## begin RECORD EXTRACTS

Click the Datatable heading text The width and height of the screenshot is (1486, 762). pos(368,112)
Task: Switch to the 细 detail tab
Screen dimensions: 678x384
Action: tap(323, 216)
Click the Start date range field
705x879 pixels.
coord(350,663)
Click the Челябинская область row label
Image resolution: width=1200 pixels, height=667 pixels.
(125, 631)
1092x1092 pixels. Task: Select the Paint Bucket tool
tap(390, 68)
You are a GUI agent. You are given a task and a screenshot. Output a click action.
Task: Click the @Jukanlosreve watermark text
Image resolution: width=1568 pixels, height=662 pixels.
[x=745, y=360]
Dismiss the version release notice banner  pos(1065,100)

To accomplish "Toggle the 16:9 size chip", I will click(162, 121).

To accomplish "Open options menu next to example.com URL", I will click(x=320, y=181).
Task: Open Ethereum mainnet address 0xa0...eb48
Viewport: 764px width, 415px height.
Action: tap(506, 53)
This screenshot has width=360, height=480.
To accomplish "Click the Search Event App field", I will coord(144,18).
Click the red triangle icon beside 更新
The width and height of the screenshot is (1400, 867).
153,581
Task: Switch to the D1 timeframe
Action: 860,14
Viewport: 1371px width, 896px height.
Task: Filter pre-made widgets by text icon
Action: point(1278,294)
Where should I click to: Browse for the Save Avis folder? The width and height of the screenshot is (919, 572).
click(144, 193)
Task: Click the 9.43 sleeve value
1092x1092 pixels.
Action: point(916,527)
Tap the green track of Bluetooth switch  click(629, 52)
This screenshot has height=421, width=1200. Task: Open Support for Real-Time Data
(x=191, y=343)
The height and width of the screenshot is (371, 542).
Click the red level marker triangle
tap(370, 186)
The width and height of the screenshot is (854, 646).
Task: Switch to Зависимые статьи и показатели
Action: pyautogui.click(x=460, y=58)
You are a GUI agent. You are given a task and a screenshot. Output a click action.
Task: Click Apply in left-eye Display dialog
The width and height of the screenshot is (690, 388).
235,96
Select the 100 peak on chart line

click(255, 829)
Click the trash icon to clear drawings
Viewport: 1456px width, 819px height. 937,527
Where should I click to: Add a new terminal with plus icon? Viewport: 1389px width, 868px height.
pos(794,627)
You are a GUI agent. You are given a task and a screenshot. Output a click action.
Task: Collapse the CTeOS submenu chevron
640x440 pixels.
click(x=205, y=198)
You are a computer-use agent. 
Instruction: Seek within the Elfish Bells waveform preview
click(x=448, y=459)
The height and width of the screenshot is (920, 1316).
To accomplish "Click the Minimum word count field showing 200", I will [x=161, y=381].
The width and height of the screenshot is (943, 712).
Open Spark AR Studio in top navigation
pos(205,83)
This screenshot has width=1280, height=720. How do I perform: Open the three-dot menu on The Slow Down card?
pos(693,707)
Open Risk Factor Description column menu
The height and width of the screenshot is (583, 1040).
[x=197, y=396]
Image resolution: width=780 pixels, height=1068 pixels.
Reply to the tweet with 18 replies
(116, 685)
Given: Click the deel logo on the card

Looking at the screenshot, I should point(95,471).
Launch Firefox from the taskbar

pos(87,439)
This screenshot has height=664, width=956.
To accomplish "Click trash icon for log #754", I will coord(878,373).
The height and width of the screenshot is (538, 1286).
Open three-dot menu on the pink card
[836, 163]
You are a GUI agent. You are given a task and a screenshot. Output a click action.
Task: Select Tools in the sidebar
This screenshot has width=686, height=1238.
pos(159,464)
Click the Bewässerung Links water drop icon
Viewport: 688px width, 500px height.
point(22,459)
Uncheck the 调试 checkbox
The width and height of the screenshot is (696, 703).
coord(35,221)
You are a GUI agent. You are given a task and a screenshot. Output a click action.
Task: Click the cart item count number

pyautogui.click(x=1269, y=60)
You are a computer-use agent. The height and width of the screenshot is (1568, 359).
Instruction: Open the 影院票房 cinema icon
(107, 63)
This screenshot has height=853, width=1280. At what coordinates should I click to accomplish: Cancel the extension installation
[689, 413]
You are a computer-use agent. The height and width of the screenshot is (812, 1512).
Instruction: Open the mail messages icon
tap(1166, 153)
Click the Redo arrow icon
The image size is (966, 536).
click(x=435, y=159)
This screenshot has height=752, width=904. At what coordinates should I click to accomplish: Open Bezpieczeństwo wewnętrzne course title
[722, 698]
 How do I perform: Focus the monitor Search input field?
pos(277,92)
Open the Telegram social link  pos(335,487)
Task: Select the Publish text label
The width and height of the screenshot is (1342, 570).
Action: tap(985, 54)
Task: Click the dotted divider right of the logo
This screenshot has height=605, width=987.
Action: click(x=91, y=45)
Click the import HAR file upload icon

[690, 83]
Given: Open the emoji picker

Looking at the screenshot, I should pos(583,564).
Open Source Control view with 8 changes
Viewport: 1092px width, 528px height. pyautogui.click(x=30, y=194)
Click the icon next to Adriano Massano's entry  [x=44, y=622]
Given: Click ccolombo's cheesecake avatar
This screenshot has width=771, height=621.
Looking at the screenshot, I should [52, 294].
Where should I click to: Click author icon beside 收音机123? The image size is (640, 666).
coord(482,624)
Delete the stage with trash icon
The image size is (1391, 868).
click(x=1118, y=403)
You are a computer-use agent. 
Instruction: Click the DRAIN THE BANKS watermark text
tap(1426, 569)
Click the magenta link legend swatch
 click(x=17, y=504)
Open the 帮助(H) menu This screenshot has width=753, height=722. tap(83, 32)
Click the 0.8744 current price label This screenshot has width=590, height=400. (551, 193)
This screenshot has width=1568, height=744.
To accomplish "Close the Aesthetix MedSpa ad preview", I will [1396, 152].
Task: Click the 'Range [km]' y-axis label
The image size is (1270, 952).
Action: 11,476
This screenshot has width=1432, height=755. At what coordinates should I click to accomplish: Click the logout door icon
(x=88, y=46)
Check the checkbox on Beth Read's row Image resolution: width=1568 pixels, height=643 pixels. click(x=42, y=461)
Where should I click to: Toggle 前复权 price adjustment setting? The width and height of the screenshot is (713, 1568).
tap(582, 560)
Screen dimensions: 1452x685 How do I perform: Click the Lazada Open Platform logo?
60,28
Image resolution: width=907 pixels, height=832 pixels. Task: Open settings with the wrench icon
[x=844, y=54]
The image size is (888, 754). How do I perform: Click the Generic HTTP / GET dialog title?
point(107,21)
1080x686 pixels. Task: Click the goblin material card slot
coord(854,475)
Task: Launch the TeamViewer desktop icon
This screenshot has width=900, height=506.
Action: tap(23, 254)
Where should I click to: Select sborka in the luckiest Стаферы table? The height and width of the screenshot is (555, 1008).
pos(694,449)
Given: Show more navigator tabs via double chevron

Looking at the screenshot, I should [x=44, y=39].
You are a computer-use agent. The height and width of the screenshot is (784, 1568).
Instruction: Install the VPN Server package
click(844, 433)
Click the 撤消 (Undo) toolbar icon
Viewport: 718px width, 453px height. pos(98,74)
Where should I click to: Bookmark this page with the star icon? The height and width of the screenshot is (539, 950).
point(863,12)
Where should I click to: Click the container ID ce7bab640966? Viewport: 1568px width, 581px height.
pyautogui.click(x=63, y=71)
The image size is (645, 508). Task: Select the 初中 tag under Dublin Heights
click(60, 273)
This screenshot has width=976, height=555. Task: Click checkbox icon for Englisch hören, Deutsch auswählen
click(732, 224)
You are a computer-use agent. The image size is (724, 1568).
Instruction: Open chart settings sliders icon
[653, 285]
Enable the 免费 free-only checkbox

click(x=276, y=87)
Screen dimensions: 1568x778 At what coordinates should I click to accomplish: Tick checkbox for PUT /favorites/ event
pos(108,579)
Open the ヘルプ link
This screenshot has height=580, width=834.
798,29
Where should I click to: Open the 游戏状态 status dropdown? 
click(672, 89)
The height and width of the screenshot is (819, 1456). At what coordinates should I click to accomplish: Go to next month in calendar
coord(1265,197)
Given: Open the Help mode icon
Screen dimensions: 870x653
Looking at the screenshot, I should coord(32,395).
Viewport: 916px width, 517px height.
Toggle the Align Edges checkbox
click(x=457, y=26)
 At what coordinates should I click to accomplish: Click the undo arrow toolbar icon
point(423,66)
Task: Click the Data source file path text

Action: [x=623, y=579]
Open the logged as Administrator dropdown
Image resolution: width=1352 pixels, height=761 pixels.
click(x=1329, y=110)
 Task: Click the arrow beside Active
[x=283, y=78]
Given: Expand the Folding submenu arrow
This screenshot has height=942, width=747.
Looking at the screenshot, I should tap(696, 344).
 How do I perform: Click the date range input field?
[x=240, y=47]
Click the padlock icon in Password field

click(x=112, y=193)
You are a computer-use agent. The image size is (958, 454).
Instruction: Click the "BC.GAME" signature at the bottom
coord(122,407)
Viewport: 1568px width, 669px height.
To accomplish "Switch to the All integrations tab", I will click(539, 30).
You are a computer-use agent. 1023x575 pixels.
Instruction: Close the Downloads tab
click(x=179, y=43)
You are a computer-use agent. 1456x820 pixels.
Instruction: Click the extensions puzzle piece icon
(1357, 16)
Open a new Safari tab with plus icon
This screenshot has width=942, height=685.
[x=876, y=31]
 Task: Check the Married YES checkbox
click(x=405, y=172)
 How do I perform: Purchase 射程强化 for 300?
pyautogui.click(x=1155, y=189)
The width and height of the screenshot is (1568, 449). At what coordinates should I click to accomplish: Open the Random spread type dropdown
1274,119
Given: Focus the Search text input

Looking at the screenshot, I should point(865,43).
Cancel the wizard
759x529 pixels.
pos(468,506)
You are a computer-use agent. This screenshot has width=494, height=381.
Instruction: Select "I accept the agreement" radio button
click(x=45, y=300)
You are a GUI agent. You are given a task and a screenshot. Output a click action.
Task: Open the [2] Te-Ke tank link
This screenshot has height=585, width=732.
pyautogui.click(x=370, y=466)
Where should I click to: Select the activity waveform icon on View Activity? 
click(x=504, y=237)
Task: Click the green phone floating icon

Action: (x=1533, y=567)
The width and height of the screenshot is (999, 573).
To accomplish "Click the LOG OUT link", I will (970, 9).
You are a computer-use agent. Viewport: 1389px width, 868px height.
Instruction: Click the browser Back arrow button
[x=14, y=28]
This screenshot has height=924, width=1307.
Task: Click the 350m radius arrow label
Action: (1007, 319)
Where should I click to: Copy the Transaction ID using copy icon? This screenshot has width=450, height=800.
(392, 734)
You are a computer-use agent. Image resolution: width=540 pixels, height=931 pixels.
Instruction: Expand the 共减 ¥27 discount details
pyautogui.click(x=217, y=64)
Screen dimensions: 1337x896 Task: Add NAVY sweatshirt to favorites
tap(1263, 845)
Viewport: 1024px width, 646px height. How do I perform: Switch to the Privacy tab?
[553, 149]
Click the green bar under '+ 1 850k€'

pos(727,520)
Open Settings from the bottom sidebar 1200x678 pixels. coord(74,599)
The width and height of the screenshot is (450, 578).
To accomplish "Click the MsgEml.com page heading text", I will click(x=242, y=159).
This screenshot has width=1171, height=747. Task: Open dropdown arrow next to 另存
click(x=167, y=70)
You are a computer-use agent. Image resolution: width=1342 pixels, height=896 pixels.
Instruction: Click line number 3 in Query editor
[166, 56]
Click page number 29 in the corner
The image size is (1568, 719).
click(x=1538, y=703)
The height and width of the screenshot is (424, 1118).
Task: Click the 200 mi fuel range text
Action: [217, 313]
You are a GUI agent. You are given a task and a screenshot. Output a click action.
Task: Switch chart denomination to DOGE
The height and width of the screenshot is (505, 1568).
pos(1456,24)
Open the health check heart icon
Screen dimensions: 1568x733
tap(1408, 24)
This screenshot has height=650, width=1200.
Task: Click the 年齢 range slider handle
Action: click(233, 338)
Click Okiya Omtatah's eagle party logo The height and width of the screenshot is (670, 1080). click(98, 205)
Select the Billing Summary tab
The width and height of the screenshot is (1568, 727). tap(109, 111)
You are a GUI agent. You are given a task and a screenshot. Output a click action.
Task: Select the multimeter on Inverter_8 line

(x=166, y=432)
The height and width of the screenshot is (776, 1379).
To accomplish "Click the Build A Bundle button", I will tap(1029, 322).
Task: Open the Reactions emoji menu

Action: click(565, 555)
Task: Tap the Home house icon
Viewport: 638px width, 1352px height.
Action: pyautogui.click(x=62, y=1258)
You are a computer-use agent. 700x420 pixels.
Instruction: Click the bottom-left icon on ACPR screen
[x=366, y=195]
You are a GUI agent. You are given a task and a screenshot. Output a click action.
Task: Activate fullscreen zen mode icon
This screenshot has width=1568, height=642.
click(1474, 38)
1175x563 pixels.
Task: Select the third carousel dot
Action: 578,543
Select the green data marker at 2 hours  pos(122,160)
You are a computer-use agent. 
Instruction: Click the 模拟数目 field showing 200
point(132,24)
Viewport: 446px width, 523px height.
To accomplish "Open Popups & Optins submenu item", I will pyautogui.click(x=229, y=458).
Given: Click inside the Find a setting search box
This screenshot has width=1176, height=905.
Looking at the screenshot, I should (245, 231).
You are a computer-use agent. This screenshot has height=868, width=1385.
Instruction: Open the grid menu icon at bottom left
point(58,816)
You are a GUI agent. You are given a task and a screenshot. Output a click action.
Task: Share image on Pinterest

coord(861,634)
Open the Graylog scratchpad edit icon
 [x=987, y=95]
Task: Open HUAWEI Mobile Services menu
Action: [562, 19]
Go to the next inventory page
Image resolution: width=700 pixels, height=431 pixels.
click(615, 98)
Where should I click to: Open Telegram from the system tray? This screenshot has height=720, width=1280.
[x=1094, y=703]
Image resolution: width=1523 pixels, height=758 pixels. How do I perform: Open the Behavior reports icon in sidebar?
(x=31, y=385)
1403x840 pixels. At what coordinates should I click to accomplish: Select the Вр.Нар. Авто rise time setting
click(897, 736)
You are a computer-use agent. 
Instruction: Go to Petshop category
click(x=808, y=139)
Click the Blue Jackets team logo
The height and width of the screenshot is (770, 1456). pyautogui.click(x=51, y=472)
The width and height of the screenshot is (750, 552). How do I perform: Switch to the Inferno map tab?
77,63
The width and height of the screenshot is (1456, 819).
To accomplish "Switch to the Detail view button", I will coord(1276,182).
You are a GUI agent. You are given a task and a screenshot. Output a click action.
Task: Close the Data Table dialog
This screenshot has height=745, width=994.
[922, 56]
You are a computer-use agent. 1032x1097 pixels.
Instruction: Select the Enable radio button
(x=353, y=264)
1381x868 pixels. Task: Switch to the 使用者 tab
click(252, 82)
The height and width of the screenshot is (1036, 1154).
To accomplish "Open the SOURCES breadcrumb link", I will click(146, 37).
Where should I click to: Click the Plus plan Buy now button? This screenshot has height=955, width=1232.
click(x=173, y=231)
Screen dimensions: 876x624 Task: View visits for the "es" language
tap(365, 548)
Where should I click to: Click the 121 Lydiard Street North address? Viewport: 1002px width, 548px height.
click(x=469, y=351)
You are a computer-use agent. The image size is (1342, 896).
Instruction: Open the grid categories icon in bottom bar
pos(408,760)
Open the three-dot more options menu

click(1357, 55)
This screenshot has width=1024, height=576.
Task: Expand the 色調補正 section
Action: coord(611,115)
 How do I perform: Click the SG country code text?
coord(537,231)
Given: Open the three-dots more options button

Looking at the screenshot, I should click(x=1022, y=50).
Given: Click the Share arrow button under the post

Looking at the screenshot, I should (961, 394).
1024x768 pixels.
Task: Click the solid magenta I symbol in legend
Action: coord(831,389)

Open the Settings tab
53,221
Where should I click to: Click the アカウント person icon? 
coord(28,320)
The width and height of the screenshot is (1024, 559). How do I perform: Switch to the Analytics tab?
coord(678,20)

## end RECORD EXTRACTS

**WHAT IS BEING ASKED**: Beginning at the line that contains "How do I perform: Purchase 射程强化 for 300?" and stopping after the line that contains "will (970, 9).", write out those lines of the records again with "wizard" replaced by "installer". Leave everything else in them unchanged, and give only those lines.

**TASK OUTPUT**:
 How do I perform: Purchase 射程强化 for 300?
pyautogui.click(x=1155, y=189)
The width and height of the screenshot is (1568, 449). At what coordinates should I click to accomplish: Open the Random spread type dropdown
1274,119
Given: Focus the Search text input

Looking at the screenshot, I should point(865,43).
Cancel the installer
759x529 pixels.
pos(468,506)
You are a computer-use agent. This screenshot has width=494, height=381.
Instruction: Select "I accept the agreement" radio button
click(x=45, y=300)
You are a GUI agent. You are given a task and a screenshot. Output a click action.
Task: Open the [2] Te-Ke tank link
This screenshot has height=585, width=732.
pyautogui.click(x=370, y=466)
Where should I click to: Select the activity waveform icon on View Activity? 
click(x=504, y=237)
Task: Click the green phone floating icon

Action: (x=1533, y=567)
The width and height of the screenshot is (999, 573).
To accomplish "Click the LOG OUT link", I will (970, 9).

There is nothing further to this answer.